Read through the data and report every line in which the word "element" occurs.
____
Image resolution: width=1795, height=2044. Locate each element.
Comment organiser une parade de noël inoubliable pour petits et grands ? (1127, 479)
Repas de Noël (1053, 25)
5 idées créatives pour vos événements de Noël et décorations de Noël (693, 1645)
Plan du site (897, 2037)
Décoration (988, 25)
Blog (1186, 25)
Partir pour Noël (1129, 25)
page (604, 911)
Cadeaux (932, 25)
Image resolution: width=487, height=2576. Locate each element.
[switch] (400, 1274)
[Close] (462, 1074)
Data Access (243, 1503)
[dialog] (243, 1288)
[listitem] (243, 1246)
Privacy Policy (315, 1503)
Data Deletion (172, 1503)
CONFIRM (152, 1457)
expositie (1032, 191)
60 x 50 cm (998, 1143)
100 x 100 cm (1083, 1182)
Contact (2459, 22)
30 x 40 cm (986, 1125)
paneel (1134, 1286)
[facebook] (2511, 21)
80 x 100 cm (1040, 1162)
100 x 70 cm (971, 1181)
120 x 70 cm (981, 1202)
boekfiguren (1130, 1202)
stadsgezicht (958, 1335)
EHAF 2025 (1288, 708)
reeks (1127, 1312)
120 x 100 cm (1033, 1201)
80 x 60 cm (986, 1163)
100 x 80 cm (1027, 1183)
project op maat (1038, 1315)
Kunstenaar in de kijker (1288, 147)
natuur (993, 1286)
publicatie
____
-- YOUR SOLUTION --
Image resolution: width=1795, height=2044. Locate each element.
Image resolution: width=487, height=2576. Locate each element.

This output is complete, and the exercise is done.